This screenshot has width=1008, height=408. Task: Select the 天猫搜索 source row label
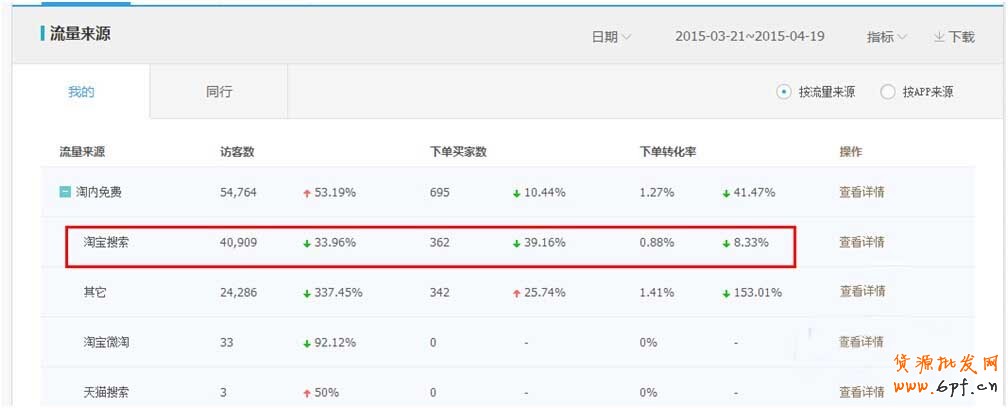(106, 392)
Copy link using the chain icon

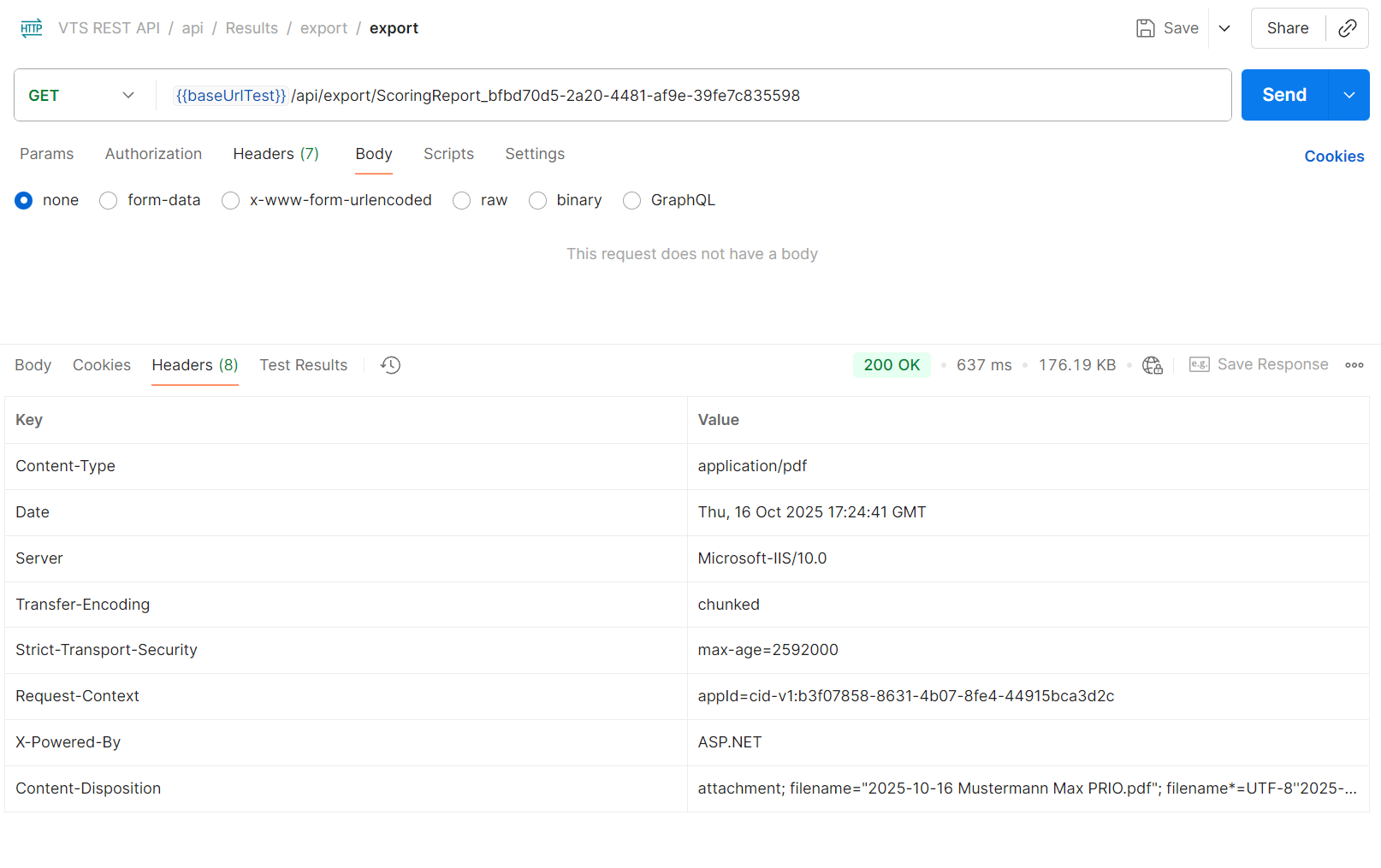click(x=1347, y=28)
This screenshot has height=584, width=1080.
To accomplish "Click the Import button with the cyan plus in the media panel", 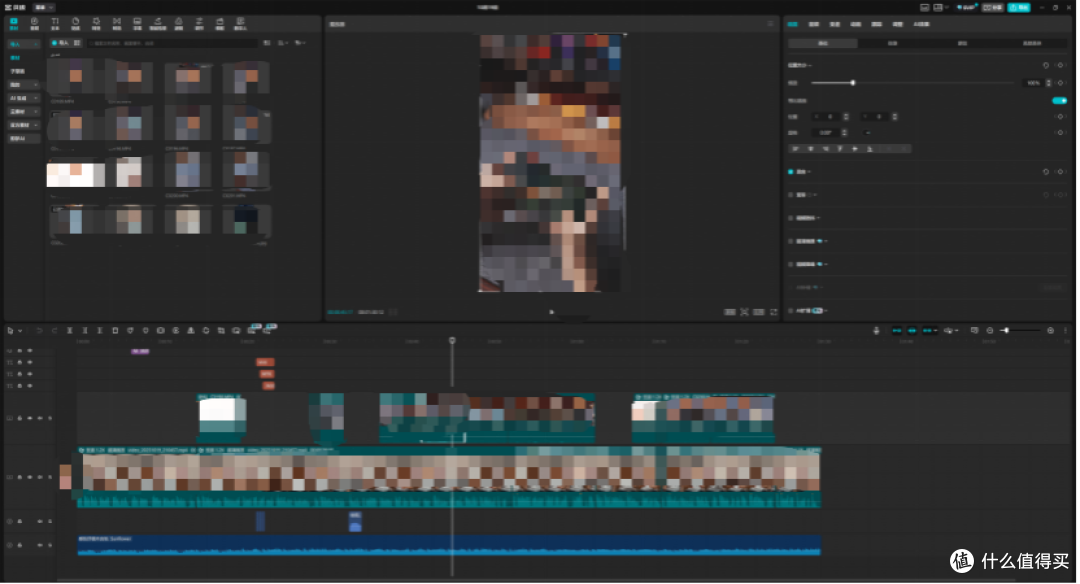I will click(61, 43).
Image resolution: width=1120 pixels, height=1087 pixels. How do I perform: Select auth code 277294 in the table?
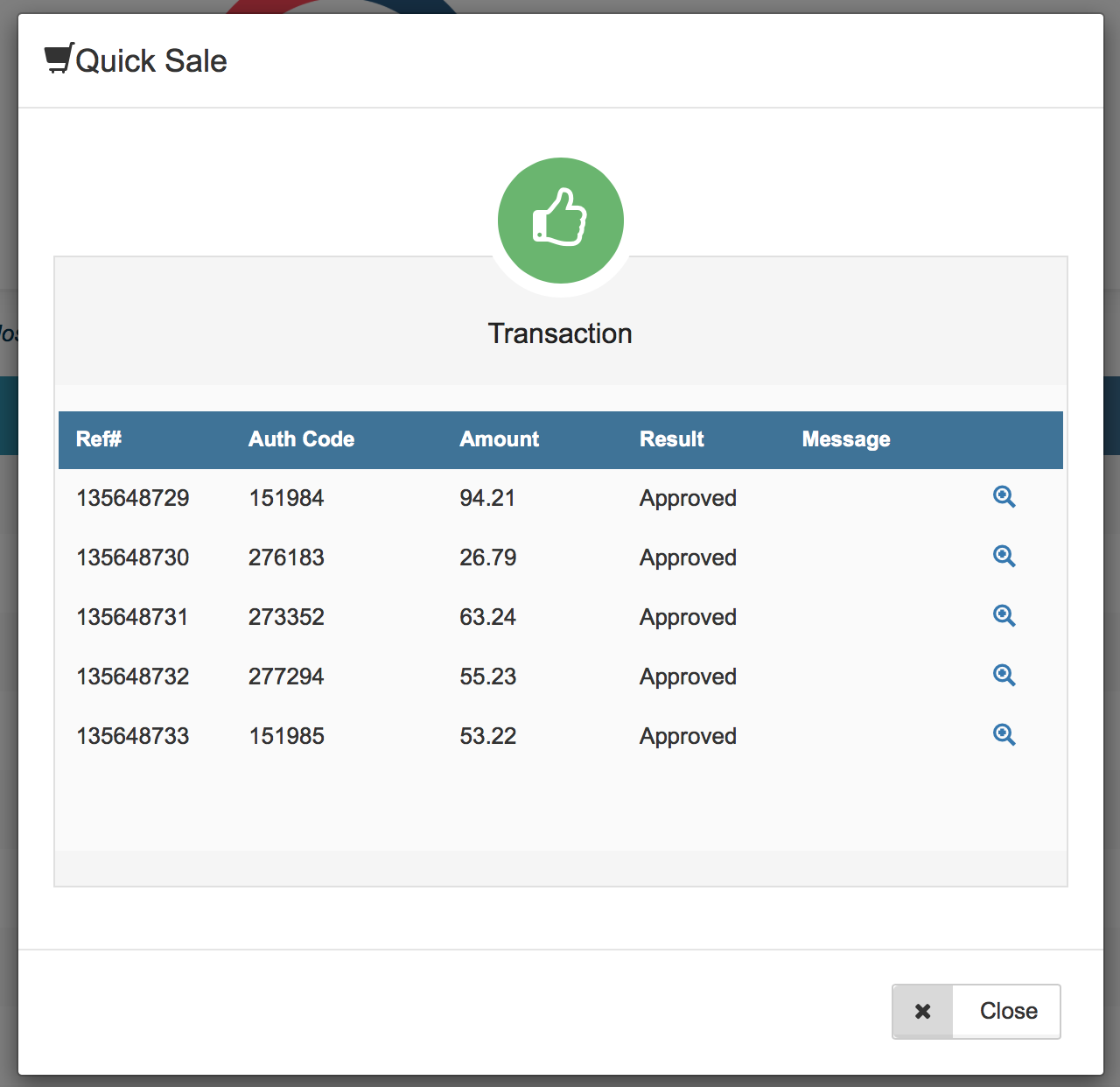point(286,676)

++++++++++

■ Task requirements
Your answer must be the lines from the line containing "Image resolution: width=1120" through the final line of the data, written out exactly, both ends included and pictures left out.

■ Worked solution
Image resolution: width=1120 pixels, height=1087 pixels. How do I perform: Select auth code 277294 in the table?
point(286,676)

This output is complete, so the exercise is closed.